### Selected extract ###
AI is about empowering your workflow, not about taking over your work. Let’s take this blog to look at that statement. “Empowering your workflow” means that AI augments your abilities. It means we can focus on the code that only we can write and let AI deal with the boilerplate code. It’s about using tools to speed up onboarding and setup. Finally, it’s about moving the security needle towards the developer.

Augment Our Abilities

No matter how many people tell you they are a 10X Developer, don’t believe them. Nobody knows as much as these mythical developers claim to know. That is why we have tools. They exist to help us become the best developer we possibly can be. Bringing AI into an IDE isn’t about how can we make a machine do everything I do, but how can I focus on the real business problems and ignore the boilerplate? Saying “ignore” is a bit of a misnomer because you really need to check the code that AI writes for you, but it gives you a leg up and a large time savings.

Speed Up Onboarding

Microsoft Dev Box is a new Azure offering that allows a developer to have access to a high-performance workstation that is preconfigured and ready to code for specific projects. Whew that’s a mouthful. Let’s break it down though. It’s a machine that is fast to spin up that has all your source code on it and an IDE of choice. You can also set it up with all the required SDKs needed for the software project that you are working on. Then, here’s the genius thing, you can templatize that and spin up a new development environment in a few minutes instead of a new recruit spending a month going through old Confluence documents, PDFs, and markdown files to figure out how to setup their machine.

Visual Studio Unified Settings is a method to store both individual and team settings in Visual Studio and sync those settings in the cloud. This makes setting up a new machine a breeze because all these settings are in the cloud and as soon as you sign in to Visual Studio the settings get pushed to your machine.
### Records provided ###
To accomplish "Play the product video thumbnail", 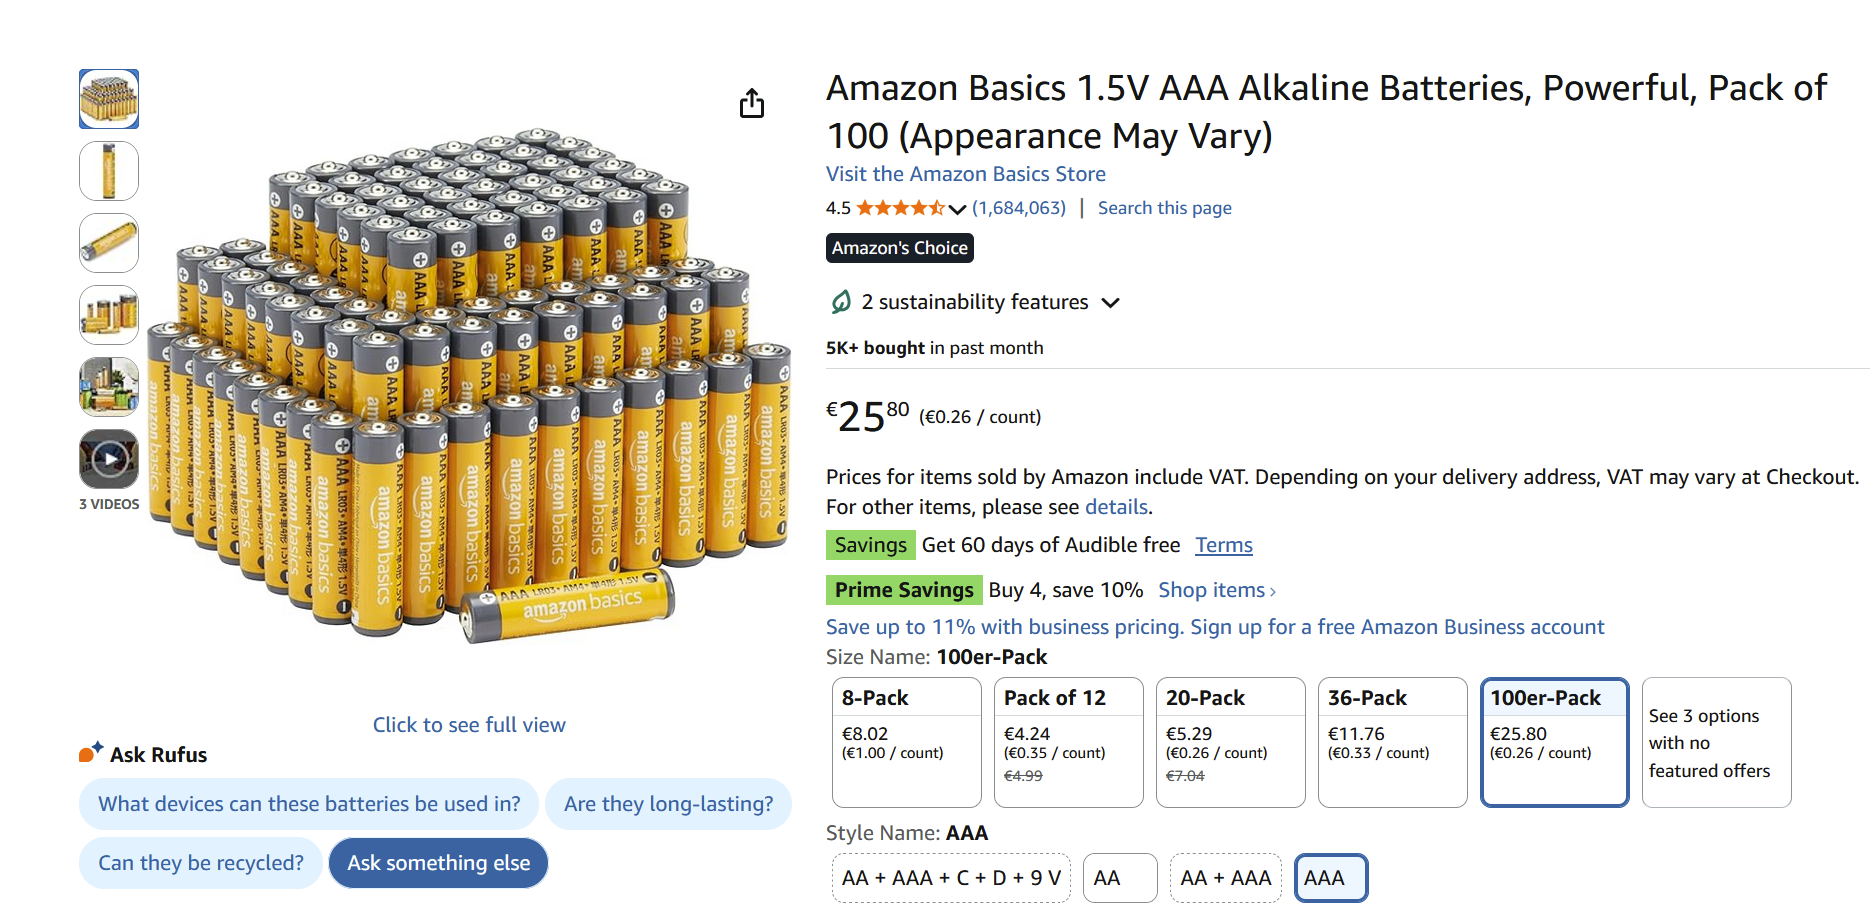I will click(x=109, y=459).
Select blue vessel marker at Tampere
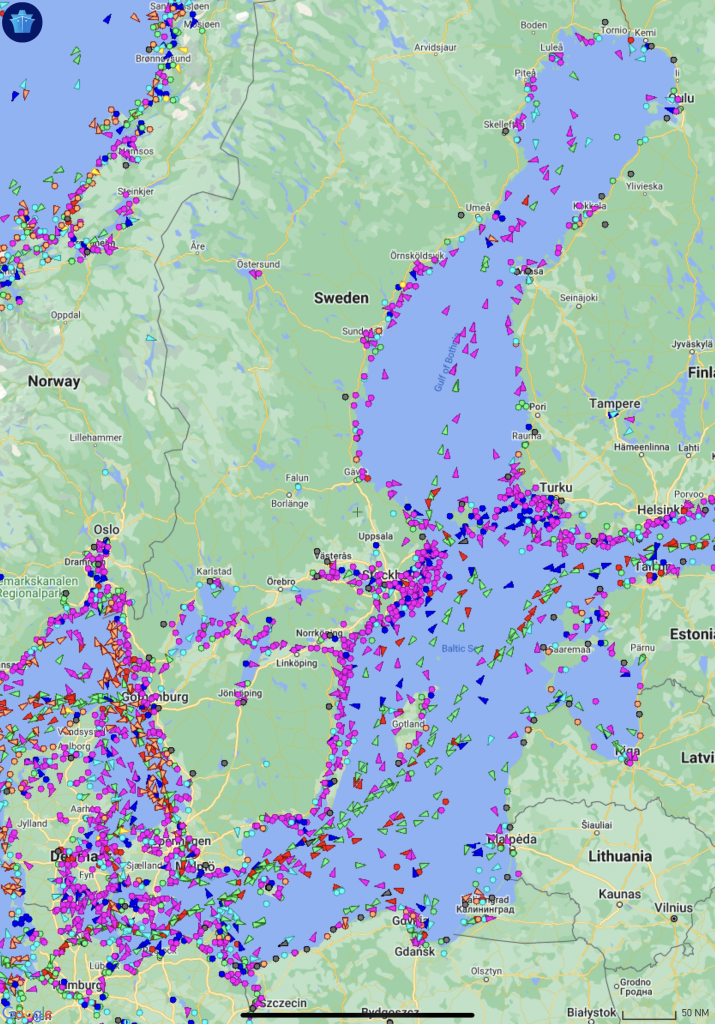This screenshot has width=715, height=1024. pos(613,414)
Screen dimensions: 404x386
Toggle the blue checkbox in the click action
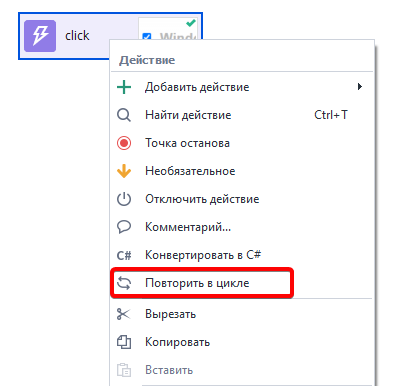[x=147, y=36]
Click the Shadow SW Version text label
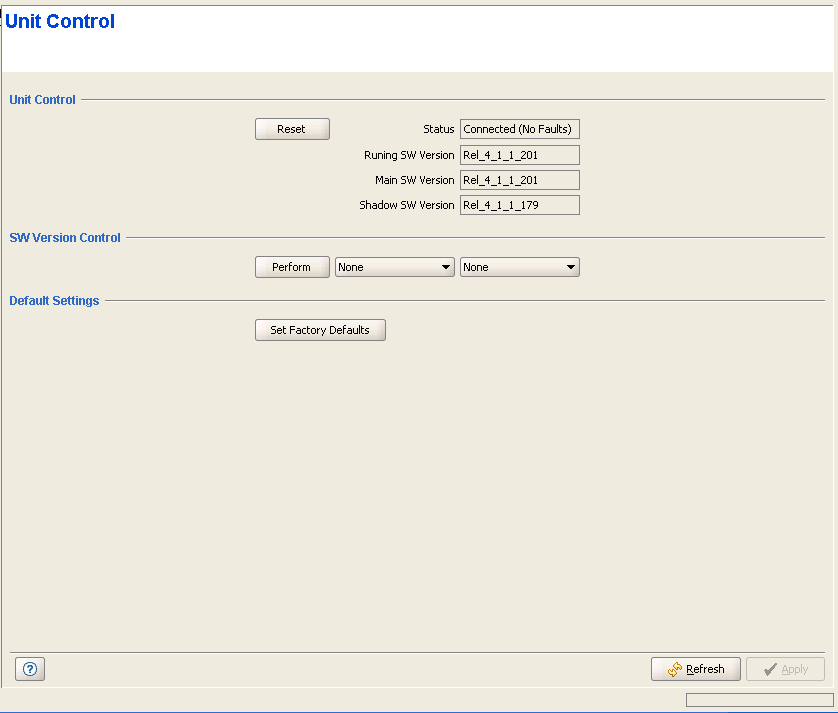The image size is (838, 713). (x=407, y=205)
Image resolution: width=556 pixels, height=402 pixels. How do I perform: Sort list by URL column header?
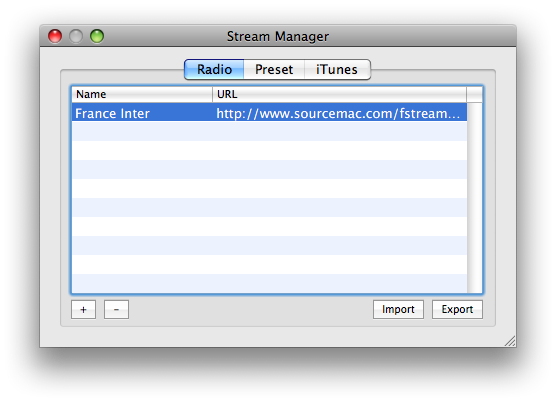tap(339, 94)
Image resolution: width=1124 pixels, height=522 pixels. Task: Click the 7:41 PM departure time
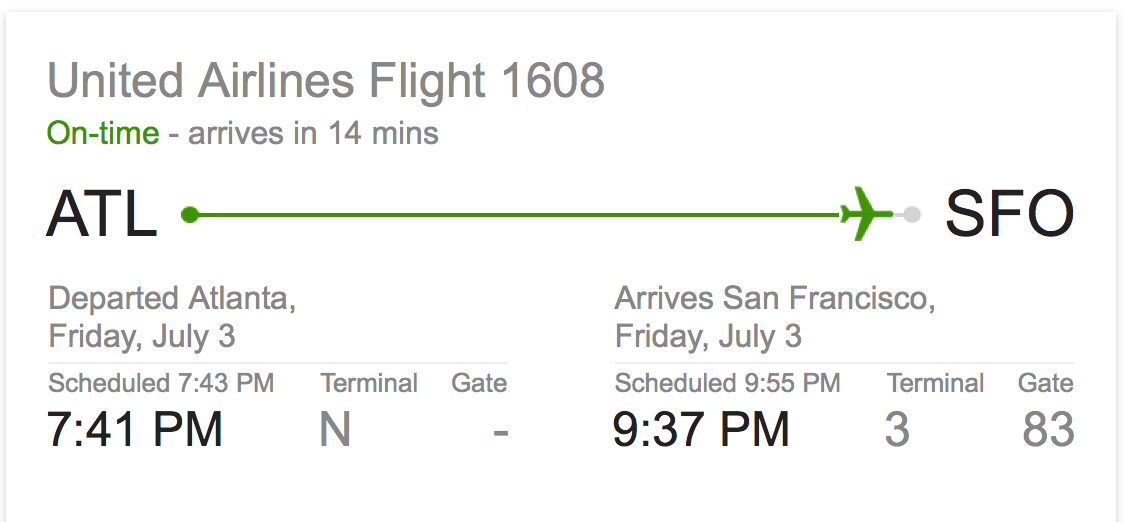point(135,430)
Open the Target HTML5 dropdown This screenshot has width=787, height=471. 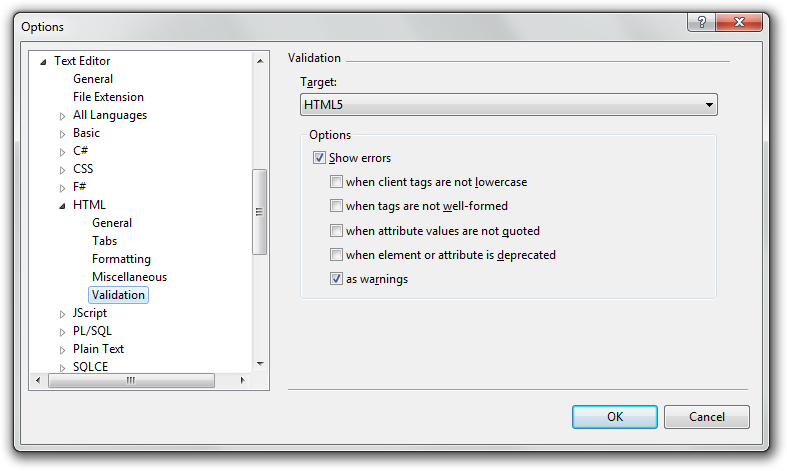pos(508,104)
###
◆ Work item A
According to the blog post, what does Microsoft Dev Box give a developer access to?
◆ Work item B
Copy the passage of the blog post starting at "Visual Studio Unified" and ending at "to your machine.", switching "breeze" to "snap".
The rows play no part in this work.

◆ Solution A
A high-performance workstation that is preconfigured and ready to code for specific projects.

◆ Solution B
Visual Studio Unified Settings is a method to store both individual and team settings in Visual Studio and sync those settings in the cloud. This makes setting up a new machine a snap because all these settings are in the cloud and as soon as you sign in to Visual Studio the settings get pushed to your machine.